[[ Recorded information open ]]
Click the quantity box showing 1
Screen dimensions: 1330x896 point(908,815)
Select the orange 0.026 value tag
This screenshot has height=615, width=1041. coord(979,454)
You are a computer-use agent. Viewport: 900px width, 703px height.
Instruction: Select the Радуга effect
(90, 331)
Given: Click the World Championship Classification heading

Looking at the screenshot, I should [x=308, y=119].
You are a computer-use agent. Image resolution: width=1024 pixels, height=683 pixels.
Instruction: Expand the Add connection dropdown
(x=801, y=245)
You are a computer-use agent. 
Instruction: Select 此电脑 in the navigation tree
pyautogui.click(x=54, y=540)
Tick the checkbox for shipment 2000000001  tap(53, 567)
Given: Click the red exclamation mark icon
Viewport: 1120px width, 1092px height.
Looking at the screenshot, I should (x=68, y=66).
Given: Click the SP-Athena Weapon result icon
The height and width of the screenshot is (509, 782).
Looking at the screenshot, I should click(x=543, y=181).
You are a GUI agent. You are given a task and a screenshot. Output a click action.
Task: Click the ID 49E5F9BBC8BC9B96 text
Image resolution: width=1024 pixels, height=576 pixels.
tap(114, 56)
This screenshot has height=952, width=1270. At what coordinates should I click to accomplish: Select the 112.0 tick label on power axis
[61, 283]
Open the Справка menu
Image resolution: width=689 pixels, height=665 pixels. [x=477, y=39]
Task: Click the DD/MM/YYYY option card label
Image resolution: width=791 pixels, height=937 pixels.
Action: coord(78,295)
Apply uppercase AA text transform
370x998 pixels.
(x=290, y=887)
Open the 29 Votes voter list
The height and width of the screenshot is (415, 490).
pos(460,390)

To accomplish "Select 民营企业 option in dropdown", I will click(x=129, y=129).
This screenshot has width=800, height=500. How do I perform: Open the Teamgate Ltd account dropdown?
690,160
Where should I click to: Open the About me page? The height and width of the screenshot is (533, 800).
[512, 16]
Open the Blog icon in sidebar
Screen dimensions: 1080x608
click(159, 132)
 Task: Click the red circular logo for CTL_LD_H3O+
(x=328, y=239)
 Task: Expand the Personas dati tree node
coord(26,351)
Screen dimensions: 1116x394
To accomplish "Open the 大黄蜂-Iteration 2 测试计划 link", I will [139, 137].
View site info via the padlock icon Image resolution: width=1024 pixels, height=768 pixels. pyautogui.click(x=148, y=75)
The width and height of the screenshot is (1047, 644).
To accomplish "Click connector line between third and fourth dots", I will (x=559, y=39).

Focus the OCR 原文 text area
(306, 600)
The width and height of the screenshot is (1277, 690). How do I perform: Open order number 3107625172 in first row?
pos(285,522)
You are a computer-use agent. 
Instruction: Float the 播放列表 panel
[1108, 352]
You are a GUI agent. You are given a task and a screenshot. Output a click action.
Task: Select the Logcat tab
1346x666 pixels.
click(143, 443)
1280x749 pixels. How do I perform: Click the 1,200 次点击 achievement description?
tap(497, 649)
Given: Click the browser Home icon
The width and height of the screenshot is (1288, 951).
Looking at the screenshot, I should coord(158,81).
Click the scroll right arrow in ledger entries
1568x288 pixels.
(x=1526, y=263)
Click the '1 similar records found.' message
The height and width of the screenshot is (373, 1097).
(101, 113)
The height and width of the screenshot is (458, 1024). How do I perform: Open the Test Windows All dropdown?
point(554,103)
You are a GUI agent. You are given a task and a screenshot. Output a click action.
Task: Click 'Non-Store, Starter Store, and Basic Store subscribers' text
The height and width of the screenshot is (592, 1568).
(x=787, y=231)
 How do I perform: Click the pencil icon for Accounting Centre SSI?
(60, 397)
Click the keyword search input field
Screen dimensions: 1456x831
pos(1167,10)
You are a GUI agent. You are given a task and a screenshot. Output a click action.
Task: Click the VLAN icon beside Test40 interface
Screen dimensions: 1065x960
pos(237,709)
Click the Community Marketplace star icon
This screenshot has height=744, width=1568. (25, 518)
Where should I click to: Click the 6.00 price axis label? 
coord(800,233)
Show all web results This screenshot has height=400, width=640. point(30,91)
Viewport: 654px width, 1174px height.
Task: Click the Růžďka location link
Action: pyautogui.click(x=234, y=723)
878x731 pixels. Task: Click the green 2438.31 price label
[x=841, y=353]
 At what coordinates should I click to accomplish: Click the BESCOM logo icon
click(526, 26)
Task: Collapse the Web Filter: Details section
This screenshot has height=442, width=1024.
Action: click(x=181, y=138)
[[ Recorded information closed ]]
Set the entries above down again, each one exactly as written.

Solution to this task:
Click the quantity box showing 1
Screen dimensions: 1330x896 point(908,815)
Select the orange 0.026 value tag
This screenshot has height=615, width=1041. coord(979,454)
You are a computer-use agent. Viewport: 900px width, 703px height.
Instruction: Select the Радуга effect
(90, 331)
Given: Click the World Championship Classification heading

Looking at the screenshot, I should [x=308, y=119].
You are a computer-use agent. Image resolution: width=1024 pixels, height=683 pixels.
Instruction: Expand the Add connection dropdown
(x=801, y=245)
You are a computer-use agent. 
Instruction: Select 此电脑 in the navigation tree
pyautogui.click(x=54, y=540)
Tick the checkbox for shipment 2000000001  tap(53, 567)
Given: Click the red exclamation mark icon
Viewport: 1120px width, 1092px height.
Looking at the screenshot, I should (x=68, y=66).
Given: Click the SP-Athena Weapon result icon
The height and width of the screenshot is (509, 782).
Looking at the screenshot, I should click(x=543, y=181).
You are a GUI agent. You are given a task and a screenshot. Output a click action.
Task: Click the ID 49E5F9BBC8BC9B96 text
Image resolution: width=1024 pixels, height=576 pixels.
tap(114, 56)
This screenshot has height=952, width=1270. At what coordinates should I click to accomplish: Select the 112.0 tick label on power axis
[61, 283]
Open the Справка menu
Image resolution: width=689 pixels, height=665 pixels. [x=477, y=39]
Task: Click the DD/MM/YYYY option card label
Image resolution: width=791 pixels, height=937 pixels.
Action: coord(78,295)
Apply uppercase AA text transform
370x998 pixels.
(x=290, y=887)
Open the 29 Votes voter list
The height and width of the screenshot is (415, 490).
pos(460,390)

To accomplish "Select 民营企业 option in dropdown", I will click(x=129, y=129).
This screenshot has width=800, height=500. How do I perform: Open the Teamgate Ltd account dropdown?
690,160
Where should I click to: Open the About me page? The height and width of the screenshot is (533, 800).
[512, 16]
Open the Blog icon in sidebar
Screen dimensions: 1080x608
click(159, 132)
 Task: Click the red circular logo for CTL_LD_H3O+
(x=328, y=239)
 Task: Expand the Personas dati tree node
coord(26,351)
Screen dimensions: 1116x394
To accomplish "Open the 大黄蜂-Iteration 2 测试计划 link", I will [139, 137].
View site info via the padlock icon Image resolution: width=1024 pixels, height=768 pixels. pyautogui.click(x=148, y=75)
The width and height of the screenshot is (1047, 644).
To accomplish "Click connector line between third and fourth dots", I will (x=559, y=39).

Focus the OCR 原文 text area
(306, 600)
The width and height of the screenshot is (1277, 690). How do I perform: Open order number 3107625172 in first row?
pos(285,522)
You are a computer-use agent. 
Instruction: Float the 播放列表 panel
[1108, 352]
You are a GUI agent. You are given a task and a screenshot. Output a click action.
Task: Select the Logcat tab
1346x666 pixels.
click(143, 443)
1280x749 pixels. How do I perform: Click the 1,200 次点击 achievement description?
tap(497, 649)
Given: Click the browser Home icon
The width and height of the screenshot is (1288, 951).
Looking at the screenshot, I should coord(158,81).
Click the scroll right arrow in ledger entries
1568x288 pixels.
(x=1526, y=263)
Click the '1 similar records found.' message
The height and width of the screenshot is (373, 1097).
(101, 113)
The height and width of the screenshot is (458, 1024). How do I perform: Open the Test Windows All dropdown?
point(554,103)
You are a GUI agent. You are given a task and a screenshot. Output a click action.
Task: Click 'Non-Store, Starter Store, and Basic Store subscribers' text
The height and width of the screenshot is (592, 1568).
(x=787, y=231)
 How do I perform: Click the pencil icon for Accounting Centre SSI?
(60, 397)
Click the keyword search input field
Screen dimensions: 1456x831
pos(1167,10)
You are a GUI agent. You are given a task and a screenshot. Output a click action.
Task: Click the VLAN icon beside Test40 interface
Screen dimensions: 1065x960
pos(237,709)
Click the Community Marketplace star icon
This screenshot has height=744, width=1568. (25, 518)
Where should I click to: Click the 6.00 price axis label? 
coord(800,233)
Show all web results This screenshot has height=400, width=640. point(30,91)
Viewport: 654px width, 1174px height.
Task: Click the Růžďka location link
Action: pyautogui.click(x=234, y=723)
878x731 pixels. Task: Click the green 2438.31 price label
[x=841, y=353]
 At what coordinates should I click to accomplish: Click the BESCOM logo icon
click(526, 26)
Task: Collapse the Web Filter: Details section
This screenshot has height=442, width=1024.
Action: click(x=181, y=138)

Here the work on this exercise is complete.